---------- Data under study

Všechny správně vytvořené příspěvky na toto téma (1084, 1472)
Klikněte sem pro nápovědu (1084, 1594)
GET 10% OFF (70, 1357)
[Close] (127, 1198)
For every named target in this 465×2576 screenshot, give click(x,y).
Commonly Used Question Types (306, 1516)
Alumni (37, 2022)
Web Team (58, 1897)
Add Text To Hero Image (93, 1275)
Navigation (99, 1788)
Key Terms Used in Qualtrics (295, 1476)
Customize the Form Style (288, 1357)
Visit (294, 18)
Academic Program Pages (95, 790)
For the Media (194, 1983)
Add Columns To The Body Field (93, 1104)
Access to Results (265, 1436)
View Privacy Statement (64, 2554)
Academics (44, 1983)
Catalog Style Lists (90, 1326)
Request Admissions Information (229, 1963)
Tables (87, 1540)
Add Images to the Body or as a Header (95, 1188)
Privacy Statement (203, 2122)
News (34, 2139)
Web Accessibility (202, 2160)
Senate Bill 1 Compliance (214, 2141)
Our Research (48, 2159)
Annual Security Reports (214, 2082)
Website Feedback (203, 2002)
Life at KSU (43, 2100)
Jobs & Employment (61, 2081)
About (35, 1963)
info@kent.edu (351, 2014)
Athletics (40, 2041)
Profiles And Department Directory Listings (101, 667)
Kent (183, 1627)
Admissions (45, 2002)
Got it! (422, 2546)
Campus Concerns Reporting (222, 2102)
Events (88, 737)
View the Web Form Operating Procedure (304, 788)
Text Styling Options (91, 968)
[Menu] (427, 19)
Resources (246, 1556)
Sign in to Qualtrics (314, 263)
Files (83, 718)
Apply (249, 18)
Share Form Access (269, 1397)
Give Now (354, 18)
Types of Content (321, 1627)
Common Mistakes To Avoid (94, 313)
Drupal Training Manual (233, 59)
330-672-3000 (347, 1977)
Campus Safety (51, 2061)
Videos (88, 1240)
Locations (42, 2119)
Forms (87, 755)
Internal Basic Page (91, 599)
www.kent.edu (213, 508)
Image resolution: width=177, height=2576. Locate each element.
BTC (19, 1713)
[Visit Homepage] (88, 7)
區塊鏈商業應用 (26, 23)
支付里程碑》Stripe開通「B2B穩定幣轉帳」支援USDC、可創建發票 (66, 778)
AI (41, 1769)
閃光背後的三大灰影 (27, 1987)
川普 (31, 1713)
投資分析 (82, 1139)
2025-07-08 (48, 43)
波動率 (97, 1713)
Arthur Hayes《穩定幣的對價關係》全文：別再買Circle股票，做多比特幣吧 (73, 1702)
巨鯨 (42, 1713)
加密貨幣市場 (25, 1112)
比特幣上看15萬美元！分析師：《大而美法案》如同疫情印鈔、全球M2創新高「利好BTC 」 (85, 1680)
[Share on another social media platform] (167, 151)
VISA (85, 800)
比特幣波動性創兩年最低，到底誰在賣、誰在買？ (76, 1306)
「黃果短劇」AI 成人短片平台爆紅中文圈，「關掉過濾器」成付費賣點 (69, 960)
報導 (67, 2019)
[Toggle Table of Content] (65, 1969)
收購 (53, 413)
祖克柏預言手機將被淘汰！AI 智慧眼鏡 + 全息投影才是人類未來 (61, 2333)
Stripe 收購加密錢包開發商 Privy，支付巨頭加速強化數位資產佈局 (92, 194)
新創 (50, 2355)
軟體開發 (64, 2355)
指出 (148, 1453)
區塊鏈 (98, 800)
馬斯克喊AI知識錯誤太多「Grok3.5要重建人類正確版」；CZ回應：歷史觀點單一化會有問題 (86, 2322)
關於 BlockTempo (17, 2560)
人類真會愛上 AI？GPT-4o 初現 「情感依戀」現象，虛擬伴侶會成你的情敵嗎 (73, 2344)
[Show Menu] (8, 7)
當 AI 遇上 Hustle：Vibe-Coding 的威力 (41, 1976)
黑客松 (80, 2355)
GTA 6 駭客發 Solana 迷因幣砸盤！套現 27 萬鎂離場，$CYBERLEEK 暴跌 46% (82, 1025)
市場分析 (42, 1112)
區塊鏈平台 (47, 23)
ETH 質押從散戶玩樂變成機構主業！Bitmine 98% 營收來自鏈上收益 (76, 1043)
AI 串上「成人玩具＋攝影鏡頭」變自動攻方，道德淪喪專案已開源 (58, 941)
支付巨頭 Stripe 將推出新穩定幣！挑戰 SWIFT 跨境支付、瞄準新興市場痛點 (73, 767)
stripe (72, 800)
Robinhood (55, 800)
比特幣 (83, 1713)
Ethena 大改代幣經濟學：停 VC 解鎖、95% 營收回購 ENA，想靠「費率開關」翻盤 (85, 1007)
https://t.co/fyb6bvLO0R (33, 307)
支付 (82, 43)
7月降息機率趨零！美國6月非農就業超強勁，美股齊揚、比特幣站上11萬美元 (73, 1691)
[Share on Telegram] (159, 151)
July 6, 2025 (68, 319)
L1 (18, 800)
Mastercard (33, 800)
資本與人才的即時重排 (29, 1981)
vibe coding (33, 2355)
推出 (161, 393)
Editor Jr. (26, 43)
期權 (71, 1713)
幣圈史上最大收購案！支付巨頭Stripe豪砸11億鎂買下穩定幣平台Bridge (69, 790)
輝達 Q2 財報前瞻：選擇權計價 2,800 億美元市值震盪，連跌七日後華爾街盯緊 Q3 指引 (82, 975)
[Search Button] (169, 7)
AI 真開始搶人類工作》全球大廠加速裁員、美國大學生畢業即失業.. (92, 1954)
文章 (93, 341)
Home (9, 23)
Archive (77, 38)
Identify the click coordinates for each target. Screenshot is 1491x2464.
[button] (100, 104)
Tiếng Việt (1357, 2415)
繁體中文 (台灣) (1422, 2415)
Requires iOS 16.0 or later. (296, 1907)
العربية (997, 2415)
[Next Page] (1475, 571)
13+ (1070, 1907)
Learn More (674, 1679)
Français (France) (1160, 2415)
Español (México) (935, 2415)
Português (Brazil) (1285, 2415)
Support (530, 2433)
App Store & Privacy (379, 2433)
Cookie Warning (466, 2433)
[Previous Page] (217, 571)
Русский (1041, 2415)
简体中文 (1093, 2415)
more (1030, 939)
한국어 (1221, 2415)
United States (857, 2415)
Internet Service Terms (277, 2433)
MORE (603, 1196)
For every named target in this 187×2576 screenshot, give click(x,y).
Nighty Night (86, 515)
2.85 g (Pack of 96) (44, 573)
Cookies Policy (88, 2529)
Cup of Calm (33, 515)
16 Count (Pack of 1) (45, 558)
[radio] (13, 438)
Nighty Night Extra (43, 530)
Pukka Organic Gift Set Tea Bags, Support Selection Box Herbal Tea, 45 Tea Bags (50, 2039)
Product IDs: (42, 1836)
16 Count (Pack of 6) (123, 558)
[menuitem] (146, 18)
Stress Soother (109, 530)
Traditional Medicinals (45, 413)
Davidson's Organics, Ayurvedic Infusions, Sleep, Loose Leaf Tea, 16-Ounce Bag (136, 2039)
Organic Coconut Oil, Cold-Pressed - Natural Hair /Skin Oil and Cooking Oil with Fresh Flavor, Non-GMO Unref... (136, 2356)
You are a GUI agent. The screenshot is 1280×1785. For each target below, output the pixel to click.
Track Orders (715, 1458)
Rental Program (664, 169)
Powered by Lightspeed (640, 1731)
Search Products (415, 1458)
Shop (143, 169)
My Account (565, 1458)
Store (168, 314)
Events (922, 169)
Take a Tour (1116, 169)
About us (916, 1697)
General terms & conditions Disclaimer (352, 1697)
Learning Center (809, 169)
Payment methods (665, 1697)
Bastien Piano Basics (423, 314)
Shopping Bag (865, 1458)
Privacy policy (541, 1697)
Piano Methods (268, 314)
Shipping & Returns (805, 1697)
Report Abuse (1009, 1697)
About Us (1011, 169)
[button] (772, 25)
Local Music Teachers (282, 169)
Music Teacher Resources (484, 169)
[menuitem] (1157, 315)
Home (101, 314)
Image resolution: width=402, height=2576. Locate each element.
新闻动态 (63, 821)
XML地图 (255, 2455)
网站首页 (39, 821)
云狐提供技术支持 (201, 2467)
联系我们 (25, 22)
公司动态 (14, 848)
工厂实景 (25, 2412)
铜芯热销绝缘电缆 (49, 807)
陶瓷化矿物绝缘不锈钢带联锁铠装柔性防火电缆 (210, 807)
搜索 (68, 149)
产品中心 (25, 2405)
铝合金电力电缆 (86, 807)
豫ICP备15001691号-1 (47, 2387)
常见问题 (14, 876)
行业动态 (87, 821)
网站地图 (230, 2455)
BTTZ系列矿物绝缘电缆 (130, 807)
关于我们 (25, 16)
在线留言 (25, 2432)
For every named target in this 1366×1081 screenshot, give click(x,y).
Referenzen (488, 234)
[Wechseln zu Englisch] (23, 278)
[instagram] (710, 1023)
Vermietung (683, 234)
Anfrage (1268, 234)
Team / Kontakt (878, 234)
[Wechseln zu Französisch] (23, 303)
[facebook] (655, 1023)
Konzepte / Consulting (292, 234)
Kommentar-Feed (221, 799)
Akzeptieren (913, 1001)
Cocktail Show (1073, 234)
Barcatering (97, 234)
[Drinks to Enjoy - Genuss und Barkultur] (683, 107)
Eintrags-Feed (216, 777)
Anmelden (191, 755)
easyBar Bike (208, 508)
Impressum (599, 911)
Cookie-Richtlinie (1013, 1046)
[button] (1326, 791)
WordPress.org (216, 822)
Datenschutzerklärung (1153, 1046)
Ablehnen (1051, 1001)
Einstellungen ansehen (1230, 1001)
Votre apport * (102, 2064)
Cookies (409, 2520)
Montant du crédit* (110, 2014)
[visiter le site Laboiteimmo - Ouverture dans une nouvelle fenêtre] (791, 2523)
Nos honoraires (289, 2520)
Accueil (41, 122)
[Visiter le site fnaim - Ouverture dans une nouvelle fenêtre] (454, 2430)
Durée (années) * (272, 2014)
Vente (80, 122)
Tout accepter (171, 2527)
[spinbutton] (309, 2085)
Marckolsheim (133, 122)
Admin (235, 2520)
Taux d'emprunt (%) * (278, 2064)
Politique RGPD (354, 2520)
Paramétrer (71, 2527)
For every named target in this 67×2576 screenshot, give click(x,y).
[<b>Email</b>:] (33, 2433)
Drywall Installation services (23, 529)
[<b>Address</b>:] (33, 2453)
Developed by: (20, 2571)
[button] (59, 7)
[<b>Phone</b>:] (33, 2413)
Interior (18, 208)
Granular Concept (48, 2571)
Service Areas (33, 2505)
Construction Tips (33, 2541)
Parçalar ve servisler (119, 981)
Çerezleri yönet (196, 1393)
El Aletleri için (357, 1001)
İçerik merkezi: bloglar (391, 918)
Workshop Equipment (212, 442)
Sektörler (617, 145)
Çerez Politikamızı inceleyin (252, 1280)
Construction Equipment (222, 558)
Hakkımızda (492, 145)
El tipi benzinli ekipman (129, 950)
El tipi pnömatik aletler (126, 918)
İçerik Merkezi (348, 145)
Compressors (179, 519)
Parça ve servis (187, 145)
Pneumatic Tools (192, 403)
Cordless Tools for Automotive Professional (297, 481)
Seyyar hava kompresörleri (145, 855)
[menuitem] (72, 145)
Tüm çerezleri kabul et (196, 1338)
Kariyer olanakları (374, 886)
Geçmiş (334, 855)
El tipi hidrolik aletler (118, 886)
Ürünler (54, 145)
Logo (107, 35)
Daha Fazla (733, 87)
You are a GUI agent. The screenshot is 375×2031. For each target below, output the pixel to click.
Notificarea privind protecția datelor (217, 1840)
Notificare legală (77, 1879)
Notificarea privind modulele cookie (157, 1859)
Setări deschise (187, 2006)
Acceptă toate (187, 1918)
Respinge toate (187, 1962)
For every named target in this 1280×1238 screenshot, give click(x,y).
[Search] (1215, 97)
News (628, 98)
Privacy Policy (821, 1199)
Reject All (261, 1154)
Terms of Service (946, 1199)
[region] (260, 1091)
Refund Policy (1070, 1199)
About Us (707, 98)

--------------------

What you will do >> Search the material above for "Used". Pull out each line where it shows up.

Response below >>
Commonly Used Question Types (306, 1516)
Key Terms Used in Qualtrics (295, 1476)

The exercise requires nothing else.